Sentados en las mesas de la vereda del bar Plaza, a una mesa de distancia de los viejos habitués de siempre, tratamos de escuchar sin que se note. Nada más inútil: nos prestamos atención y lo sabemos. Hay un pacto silencioso entre nuestras curiosidades. Así que dejarán por hoy su narcicismo rural de whisky y hectáreas y hablarán de la necesidad de una justicia en la que no creen. Lo dicen en voz alta para que nos quede claro.

Cayeron unas gotas que anuncian lluvia, pero nadie se mueve de estas dos mesas.

El prejuicio amable y pueblerino de siempre se alimentó y creció con el nuevo complejo que ni crearon ni pidieron y las miradas de los de afuera los interpela sin derecho y los pone a la defensiva.

Una mujer que viste un luto por alguien que vivía a cien kilómetros y que no conoció, camina por la esquina frente al bar, pasa por la placa de honor al Che Guevara, sigue frente al busto del socialista Palacios, se persigna a la altura de la iglesia que está vacía y atraviesa en diagonal la plaza poblada solo por un silencio cargado de premoniciones oscuras: de golpe es habitante del pueblo de los victimarios. Y pesa. No importa que siendo las siete y veinte de la tarde el reloj de la iglesia marque las doce y media para siempre. Este nuevo tiempo bajo la lupa de medio país, pesa y hace que el tiempo se arrastre más lento todavía.

Por la ferocidad atroz de unos muchachos del pueblo que asesinaron a golpes a un joven a la salida de un boliche, hoy todo el mundo habla de Zárate, de los zaratéños y ellos quieren hablar también, y con derecho. Saben que desde el asesinato de Fernando, pasaron tres años y que las flores de esa tumba precoz tuvieron tiempo de pudrirse, secarse, ser en un manojo seco del que solo quedó una cinta morada sobre el polvo en que el ramo tuvo también tiempo de convertirse mientras algunas lágrimas no se secaron jamás. Y en toda esa eternidad de dolor nadie pidió perdón, ni disculpas, ni nada. Solo un silencio provocador y cocorito que dejaba clara la obscenidad de la costumbre de ser inmune, impune.

En la plaza donde conviven cuatro palmeras reales asimétricas con una fuente de agua que cambia de color, las banderas están a media asta, y no hay un solo cartel de “justicia por Fernando” entre tantísimos carteles que piden justicia por otras causas.

A las siete y media comenzó a juntarse gente. Y ahora sí, quieren hablar. Lucia se transforma en la posibilidad de ser el altavoz de esto que pasa. Ahí hay puteadas, aclaraciones, mezcla de temas varios hasta que arranca la marcha pidiendo justicia.

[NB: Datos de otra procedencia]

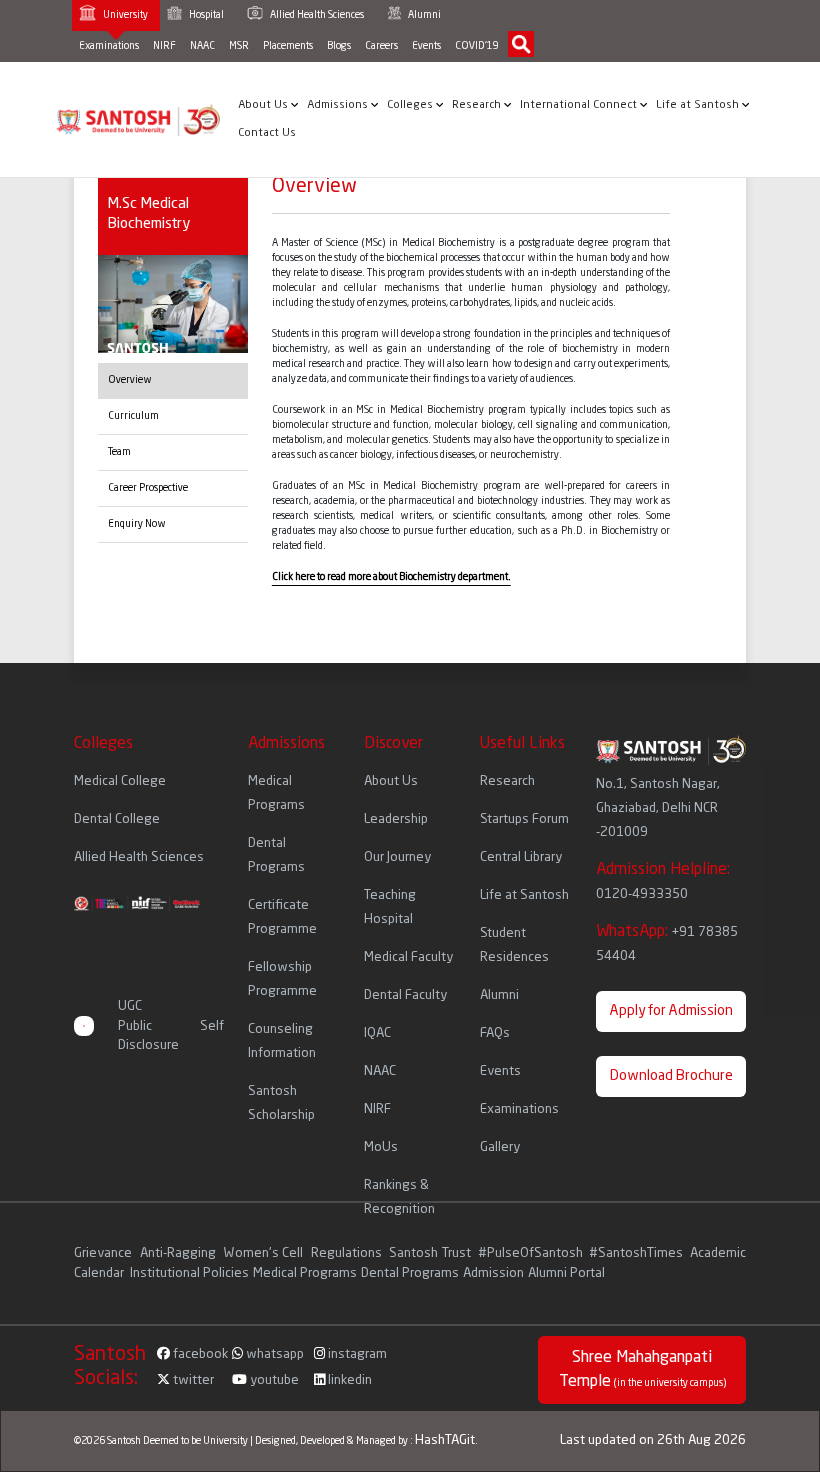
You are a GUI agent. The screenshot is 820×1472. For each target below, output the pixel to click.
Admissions (339, 105)
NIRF (164, 46)
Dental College (117, 819)
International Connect (580, 105)
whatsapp (273, 1354)
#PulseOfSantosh (530, 1253)
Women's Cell (265, 1253)
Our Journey (397, 857)
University (124, 15)
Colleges (411, 105)
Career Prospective (148, 488)
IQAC (377, 1033)
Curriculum (133, 416)
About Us (264, 105)
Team (119, 452)
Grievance (104, 1253)
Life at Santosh (699, 105)
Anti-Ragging (179, 1253)
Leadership (396, 819)
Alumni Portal (566, 1273)
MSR (239, 46)
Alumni (423, 15)
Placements (288, 46)
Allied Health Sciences (316, 15)
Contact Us (267, 133)
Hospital (205, 15)
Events (426, 46)
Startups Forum (524, 819)
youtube (273, 1380)
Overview (130, 380)
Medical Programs (305, 1273)
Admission (493, 1273)
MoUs (381, 1147)
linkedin (348, 1380)
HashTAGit (445, 1440)
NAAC (202, 46)
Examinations (109, 46)
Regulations (348, 1253)
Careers (381, 46)
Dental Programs (410, 1273)
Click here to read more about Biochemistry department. (391, 577)
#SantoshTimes (636, 1253)
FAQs (495, 1033)
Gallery (500, 1147)
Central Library (521, 857)
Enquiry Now (137, 524)
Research (478, 105)
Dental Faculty (405, 995)
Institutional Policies (189, 1273)
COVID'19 (477, 46)
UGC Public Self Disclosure (171, 1026)
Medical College (120, 781)
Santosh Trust (429, 1253)
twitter (192, 1380)
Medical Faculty (408, 957)
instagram (356, 1354)
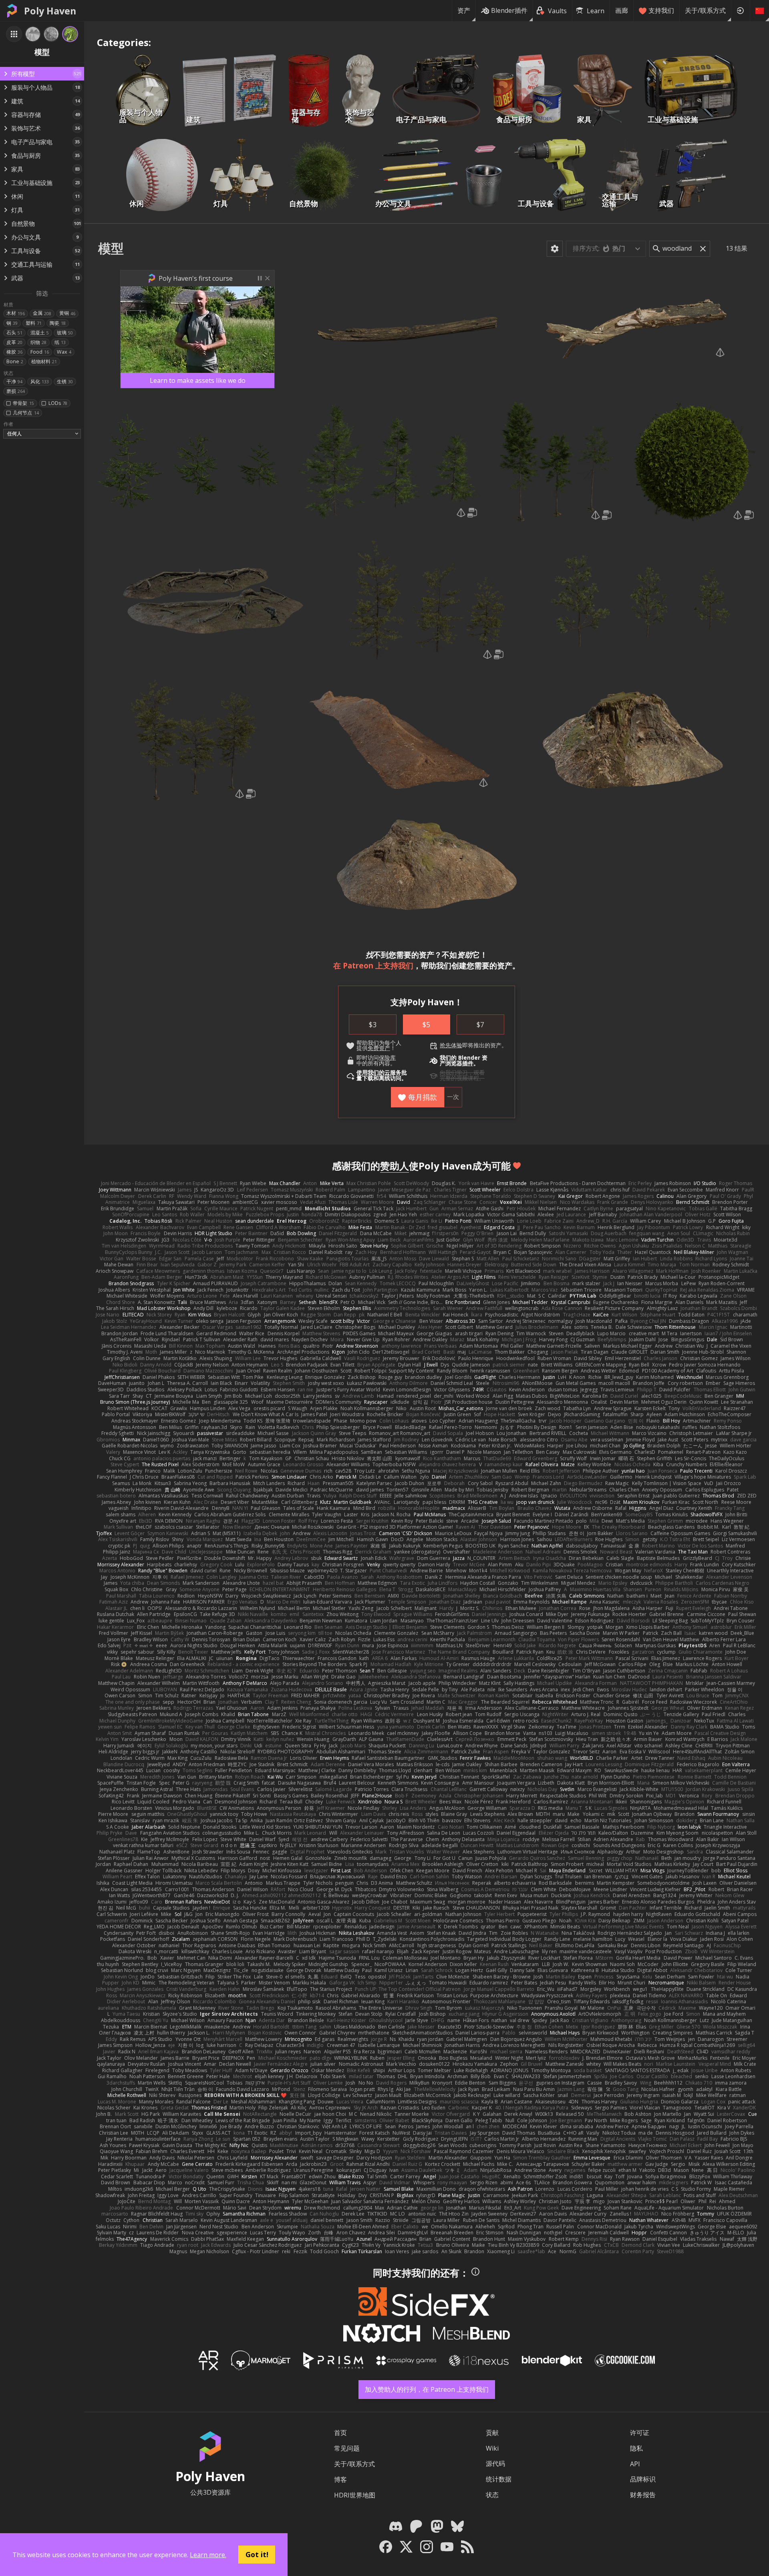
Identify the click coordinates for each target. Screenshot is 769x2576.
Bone (14, 361)
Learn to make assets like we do (198, 380)
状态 (492, 2494)
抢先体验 (451, 1045)
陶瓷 (58, 323)
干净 (14, 381)
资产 (463, 10)
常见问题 (347, 2448)
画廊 (621, 10)
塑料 (34, 323)
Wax (64, 351)
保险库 (387, 1057)
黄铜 (67, 313)
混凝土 (39, 332)
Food (39, 351)
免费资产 (379, 1048)
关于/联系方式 (705, 10)
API (635, 2463)
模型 (111, 248)
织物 (38, 342)
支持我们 (661, 10)
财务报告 (643, 2494)
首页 (340, 2432)
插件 (467, 1063)
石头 (14, 332)
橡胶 (14, 351)
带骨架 (23, 403)
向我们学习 (454, 1072)
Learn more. (208, 2554)
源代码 (495, 2463)
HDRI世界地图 (354, 2495)
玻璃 (65, 332)
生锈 (65, 381)
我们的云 (379, 1072)
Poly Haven (50, 10)
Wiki (492, 2448)
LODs (57, 403)
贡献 (492, 2432)
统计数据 (498, 2479)
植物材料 (44, 361)
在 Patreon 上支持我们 (373, 965)
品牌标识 (643, 2479)
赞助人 (394, 1165)
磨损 (15, 391)
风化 (39, 381)
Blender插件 (509, 10)
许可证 (639, 2432)
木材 (15, 313)
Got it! (257, 2554)
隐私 (636, 2448)
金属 (42, 313)
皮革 (14, 342)
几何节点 (25, 412)
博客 (340, 2479)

Una mujer joven con un niño en brazos y un cartel me mira y entiendo que quiere que la fotografíe. Click. Y sigue andando. Un nene de unos nueve años que sostiene un cartel no aguanta las lágrimas.

A media marcha una mujer muy viejita se sienta, se pasa la mano por la frente, mira pasar a la gente a la que no le puede seguir el ritmo. La miro. La apunto con la cámara. Pone su mano para evitar la foto y me llama con un gesto de cansancio y apuro. Está muy agitada y le veo en la cara ajada por el tiempo que es otra zarateña que carga con una culpa que no le pertenece, y sentada como está, levanta la mirada hacia mí y se apura a hablar como si de eso dependiera su vida: “Señor, usted que es periodista de Buenos Aires, vaya y dígales que esos jóvenes son una vergüenza, son pandilleros con plata, pero vaya rápido y dígales a todos que nosotros no. Que nosotros no somos eso. Por favor señor, dígales así, dígales que nosotros no somos eso”.